TASK TO CARRY OUT —
Copy every record exactly. Nothing may be skipped.

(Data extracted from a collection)

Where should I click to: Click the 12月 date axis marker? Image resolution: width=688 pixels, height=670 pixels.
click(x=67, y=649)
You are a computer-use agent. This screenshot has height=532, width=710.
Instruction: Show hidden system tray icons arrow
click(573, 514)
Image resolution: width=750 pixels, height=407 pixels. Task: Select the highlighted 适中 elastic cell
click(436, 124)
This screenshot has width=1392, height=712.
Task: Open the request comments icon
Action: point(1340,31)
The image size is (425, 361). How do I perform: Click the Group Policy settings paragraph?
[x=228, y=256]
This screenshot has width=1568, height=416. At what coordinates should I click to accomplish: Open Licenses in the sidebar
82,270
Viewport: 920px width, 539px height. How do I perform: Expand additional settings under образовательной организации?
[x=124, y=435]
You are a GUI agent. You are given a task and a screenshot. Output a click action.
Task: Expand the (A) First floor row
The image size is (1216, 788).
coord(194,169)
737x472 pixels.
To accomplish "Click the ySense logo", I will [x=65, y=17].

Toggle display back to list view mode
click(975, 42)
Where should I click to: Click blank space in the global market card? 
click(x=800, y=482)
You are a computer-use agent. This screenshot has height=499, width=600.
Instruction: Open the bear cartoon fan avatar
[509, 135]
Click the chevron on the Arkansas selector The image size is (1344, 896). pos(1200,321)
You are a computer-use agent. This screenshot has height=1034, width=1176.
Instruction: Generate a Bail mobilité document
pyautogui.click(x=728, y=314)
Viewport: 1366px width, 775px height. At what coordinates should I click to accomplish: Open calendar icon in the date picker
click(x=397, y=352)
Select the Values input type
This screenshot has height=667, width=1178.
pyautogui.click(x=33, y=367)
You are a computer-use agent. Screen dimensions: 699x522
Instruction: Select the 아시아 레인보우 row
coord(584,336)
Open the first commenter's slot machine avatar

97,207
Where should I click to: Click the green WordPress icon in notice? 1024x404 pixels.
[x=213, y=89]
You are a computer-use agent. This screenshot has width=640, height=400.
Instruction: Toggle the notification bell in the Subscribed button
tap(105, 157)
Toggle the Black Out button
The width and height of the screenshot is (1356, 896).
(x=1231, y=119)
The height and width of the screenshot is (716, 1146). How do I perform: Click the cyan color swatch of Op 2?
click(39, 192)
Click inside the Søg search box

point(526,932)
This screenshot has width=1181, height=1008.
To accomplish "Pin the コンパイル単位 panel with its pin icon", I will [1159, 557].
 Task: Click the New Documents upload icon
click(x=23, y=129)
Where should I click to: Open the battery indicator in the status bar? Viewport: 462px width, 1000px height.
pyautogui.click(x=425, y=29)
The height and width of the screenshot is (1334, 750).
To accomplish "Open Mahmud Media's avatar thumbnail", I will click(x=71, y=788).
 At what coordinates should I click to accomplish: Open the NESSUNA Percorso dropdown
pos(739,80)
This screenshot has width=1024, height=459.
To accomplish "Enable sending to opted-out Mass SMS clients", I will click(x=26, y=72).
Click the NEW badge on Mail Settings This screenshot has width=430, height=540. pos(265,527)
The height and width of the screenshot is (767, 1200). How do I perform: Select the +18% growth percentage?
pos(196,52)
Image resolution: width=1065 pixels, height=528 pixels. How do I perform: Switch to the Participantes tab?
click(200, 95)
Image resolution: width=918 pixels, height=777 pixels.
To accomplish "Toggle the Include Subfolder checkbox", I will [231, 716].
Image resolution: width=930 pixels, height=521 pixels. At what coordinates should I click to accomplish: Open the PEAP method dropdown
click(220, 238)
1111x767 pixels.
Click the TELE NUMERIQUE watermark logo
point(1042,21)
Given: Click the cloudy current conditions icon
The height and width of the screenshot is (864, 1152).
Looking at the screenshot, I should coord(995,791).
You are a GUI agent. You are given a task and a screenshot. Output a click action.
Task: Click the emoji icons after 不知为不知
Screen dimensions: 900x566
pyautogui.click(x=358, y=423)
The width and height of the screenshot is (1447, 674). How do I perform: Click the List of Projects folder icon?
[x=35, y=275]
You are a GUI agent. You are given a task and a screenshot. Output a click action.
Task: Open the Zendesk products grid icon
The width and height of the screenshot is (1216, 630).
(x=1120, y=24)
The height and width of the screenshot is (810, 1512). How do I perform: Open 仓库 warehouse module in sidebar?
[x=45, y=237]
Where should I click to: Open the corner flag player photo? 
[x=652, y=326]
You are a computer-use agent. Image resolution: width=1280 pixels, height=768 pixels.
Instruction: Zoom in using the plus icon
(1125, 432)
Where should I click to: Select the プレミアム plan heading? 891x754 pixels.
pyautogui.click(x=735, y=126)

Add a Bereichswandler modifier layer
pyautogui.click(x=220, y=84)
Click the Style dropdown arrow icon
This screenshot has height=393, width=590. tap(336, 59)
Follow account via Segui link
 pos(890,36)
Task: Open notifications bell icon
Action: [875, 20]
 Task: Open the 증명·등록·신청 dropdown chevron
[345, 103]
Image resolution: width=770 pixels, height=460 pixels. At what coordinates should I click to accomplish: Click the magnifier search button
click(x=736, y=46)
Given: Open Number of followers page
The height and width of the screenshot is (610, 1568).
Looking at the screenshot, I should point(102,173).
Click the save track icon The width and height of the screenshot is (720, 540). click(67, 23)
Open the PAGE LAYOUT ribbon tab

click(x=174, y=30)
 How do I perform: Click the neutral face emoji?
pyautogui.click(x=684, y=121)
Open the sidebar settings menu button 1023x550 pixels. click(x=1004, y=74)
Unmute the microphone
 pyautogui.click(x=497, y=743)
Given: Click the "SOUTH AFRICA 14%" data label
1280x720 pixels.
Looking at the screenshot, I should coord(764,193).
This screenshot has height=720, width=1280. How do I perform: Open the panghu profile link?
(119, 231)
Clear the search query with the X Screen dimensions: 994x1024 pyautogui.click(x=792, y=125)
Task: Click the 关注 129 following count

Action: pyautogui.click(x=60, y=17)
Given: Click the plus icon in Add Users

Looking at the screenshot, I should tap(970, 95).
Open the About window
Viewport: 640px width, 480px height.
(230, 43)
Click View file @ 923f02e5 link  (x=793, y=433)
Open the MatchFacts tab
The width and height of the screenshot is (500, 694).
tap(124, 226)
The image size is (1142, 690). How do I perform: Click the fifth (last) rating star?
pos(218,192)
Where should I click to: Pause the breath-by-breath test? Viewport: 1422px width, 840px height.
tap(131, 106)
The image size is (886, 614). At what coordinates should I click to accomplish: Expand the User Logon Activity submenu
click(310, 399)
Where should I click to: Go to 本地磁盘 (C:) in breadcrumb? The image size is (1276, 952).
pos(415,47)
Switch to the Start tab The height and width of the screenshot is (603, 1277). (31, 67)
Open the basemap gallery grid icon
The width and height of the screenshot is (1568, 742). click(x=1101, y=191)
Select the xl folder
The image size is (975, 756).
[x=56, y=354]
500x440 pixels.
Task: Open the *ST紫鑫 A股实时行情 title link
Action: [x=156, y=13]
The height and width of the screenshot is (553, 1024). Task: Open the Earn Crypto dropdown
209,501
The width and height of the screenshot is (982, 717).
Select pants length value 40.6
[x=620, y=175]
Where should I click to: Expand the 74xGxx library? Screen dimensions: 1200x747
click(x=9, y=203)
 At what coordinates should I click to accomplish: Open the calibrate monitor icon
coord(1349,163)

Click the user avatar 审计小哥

SOLUTION TO THE EXERCISE —
Where should I click to: Click the 12月 date axis marker? Image resolution: width=688 pixels, height=670 pixels.
click(x=67, y=649)
You are a computer-use agent. This screenshot has height=532, width=710.
Instruction: Show hidden system tray icons arrow
click(573, 514)
Image resolution: width=750 pixels, height=407 pixels. Task: Select the highlighted 适中 elastic cell
click(436, 124)
This screenshot has width=1392, height=712.
Task: Open the request comments icon
Action: point(1340,31)
The image size is (425, 361). How do I perform: Click the Group Policy settings paragraph?
[x=228, y=256]
This screenshot has width=1568, height=416. At what coordinates should I click to accomplish: Open Licenses in the sidebar
82,270
Viewport: 920px width, 539px height. How do I perform: Expand additional settings under образовательной организации?
[x=124, y=435]
You are a GUI agent. You are given a task and a screenshot. Output a click action.
Task: Expand the (A) First floor row
The image size is (1216, 788).
coord(194,169)
737x472 pixels.
To accomplish "Click the ySense logo", I will [x=65, y=17].

Toggle display back to list view mode
click(975, 42)
Where should I click to: Click blank space in the global market card? 
click(x=800, y=482)
You are a computer-use agent. This screenshot has height=499, width=600.
Instruction: Open the bear cartoon fan avatar
[509, 135]
Click the chevron on the Arkansas selector The image size is (1344, 896). pos(1200,321)
You are a computer-use agent. This screenshot has height=1034, width=1176.
Instruction: Generate a Bail mobilité document
pyautogui.click(x=728, y=314)
Viewport: 1366px width, 775px height. At what coordinates should I click to accomplish: Open calendar icon in the date picker
click(x=397, y=352)
Select the Values input type
This screenshot has height=667, width=1178.
pyautogui.click(x=33, y=367)
You are a computer-use agent. Screen dimensions: 699x522
Instruction: Select the 아시아 레인보우 row
coord(584,336)
Open the first commenter's slot machine avatar

97,207
Where should I click to: Click the green WordPress icon in notice? 1024x404 pixels.
[x=213, y=89]
You are a computer-use agent. This screenshot has width=640, height=400.
Instruction: Toggle the notification bell in the Subscribed button
tap(105, 157)
Toggle the Black Out button
The width and height of the screenshot is (1356, 896).
(x=1231, y=119)
The height and width of the screenshot is (716, 1146). How do I perform: Click the cyan color swatch of Op 2?
click(39, 192)
Click inside the Søg search box

point(526,932)
This screenshot has width=1181, height=1008.
To accomplish "Pin the コンパイル単位 panel with its pin icon", I will [1159, 557].
 Task: Click the New Documents upload icon
click(x=23, y=129)
Where should I click to: Open the battery indicator in the status bar? Viewport: 462px width, 1000px height.
pyautogui.click(x=425, y=29)
The height and width of the screenshot is (1334, 750).
To accomplish "Open Mahmud Media's avatar thumbnail", I will click(x=71, y=788).
 At what coordinates should I click to accomplish: Open the NESSUNA Percorso dropdown
pos(739,80)
This screenshot has width=1024, height=459.
To accomplish "Enable sending to opted-out Mass SMS clients", I will click(x=26, y=72).
Click the NEW badge on Mail Settings This screenshot has width=430, height=540. pos(265,527)
The height and width of the screenshot is (767, 1200). How do I perform: Select the +18% growth percentage?
pos(196,52)
Image resolution: width=1065 pixels, height=528 pixels. How do I perform: Switch to the Participantes tab?
click(200, 95)
Image resolution: width=918 pixels, height=777 pixels.
To accomplish "Toggle the Include Subfolder checkbox", I will [231, 716].
Image resolution: width=930 pixels, height=521 pixels. At what coordinates should I click to accomplish: Open the PEAP method dropdown
click(220, 238)
1111x767 pixels.
Click the TELE NUMERIQUE watermark logo
point(1042,21)
Given: Click the cloudy current conditions icon
The height and width of the screenshot is (864, 1152).
Looking at the screenshot, I should coord(995,791).
You are a GUI agent. You are given a task and a screenshot. Output a click action.
Task: Click the emoji icons after 不知为不知
Screen dimensions: 900x566
pyautogui.click(x=358, y=423)
The width and height of the screenshot is (1447, 674). How do I perform: Click the List of Projects folder icon?
[x=35, y=275]
You are a GUI agent. You are given a task and a screenshot. Output a click action.
Task: Open the Zendesk products grid icon
The width and height of the screenshot is (1216, 630).
(x=1120, y=24)
The height and width of the screenshot is (810, 1512). How do I perform: Open 仓库 warehouse module in sidebar?
[x=45, y=237]
Where should I click to: Open the corner flag player photo? 
[x=652, y=326]
You are a computer-use agent. Image resolution: width=1280 pixels, height=768 pixels.
Instruction: Zoom in using the plus icon
(1125, 432)
Where should I click to: Select the プレミアム plan heading? 891x754 pixels.
pyautogui.click(x=735, y=126)

Add a Bereichswandler modifier layer
pyautogui.click(x=220, y=84)
Click the Style dropdown arrow icon
This screenshot has height=393, width=590. tap(336, 59)
Follow account via Segui link
 pos(890,36)
Task: Open notifications bell icon
Action: [875, 20]
 Task: Open the 증명·등록·신청 dropdown chevron
[345, 103]
Image resolution: width=770 pixels, height=460 pixels. At what coordinates should I click to accomplish: Click the magnifier search button
click(x=736, y=46)
Given: Open Number of followers page
The height and width of the screenshot is (610, 1568).
Looking at the screenshot, I should point(102,173).
Click the save track icon The width and height of the screenshot is (720, 540). click(67, 23)
Open the PAGE LAYOUT ribbon tab

click(x=174, y=30)
 How do I perform: Click the neutral face emoji?
pyautogui.click(x=684, y=121)
Open the sidebar settings menu button 1023x550 pixels. click(x=1004, y=74)
Unmute the microphone
 pyautogui.click(x=497, y=743)
Given: Click the "SOUTH AFRICA 14%" data label
1280x720 pixels.
Looking at the screenshot, I should coord(764,193).
This screenshot has height=720, width=1280. How do I perform: Open the panghu profile link?
(119, 231)
Clear the search query with the X Screen dimensions: 994x1024 pyautogui.click(x=792, y=125)
Task: Click the 关注 129 following count

Action: pyautogui.click(x=60, y=17)
Given: Click the plus icon in Add Users

Looking at the screenshot, I should tap(970, 95).
Open the About window
Viewport: 640px width, 480px height.
(230, 43)
Click View file @ 923f02e5 link  (x=793, y=433)
Open the MatchFacts tab
The width and height of the screenshot is (500, 694).
tap(124, 226)
The image size is (1142, 690). How do I perform: Click the fifth (last) rating star?
pos(218,192)
Where should I click to: Pause the breath-by-breath test? Viewport: 1422px width, 840px height.
tap(131, 106)
The image size is (886, 614). At what coordinates should I click to accomplish: Expand the User Logon Activity submenu
click(310, 399)
Where should I click to: Go to 本地磁盘 (C:) in breadcrumb? The image size is (1276, 952).
pos(415,47)
Switch to the Start tab The height and width of the screenshot is (603, 1277). (31, 67)
Open the basemap gallery grid icon
The width and height of the screenshot is (1568, 742). click(x=1101, y=191)
Select the xl folder
The image size is (975, 756).
[x=56, y=354]
500x440 pixels.
Task: Open the *ST紫鑫 A股实时行情 title link
Action: [x=156, y=13]
The height and width of the screenshot is (553, 1024). Task: Open the Earn Crypto dropdown
209,501
The width and height of the screenshot is (982, 717).
Select pants length value 40.6
[x=620, y=175]
Where should I click to: Expand the 74xGxx library? Screen dimensions: 1200x747
click(x=9, y=203)
 At what coordinates should I click to accomplish: Open the calibrate monitor icon
coord(1349,163)

Click the user avatar 审计小哥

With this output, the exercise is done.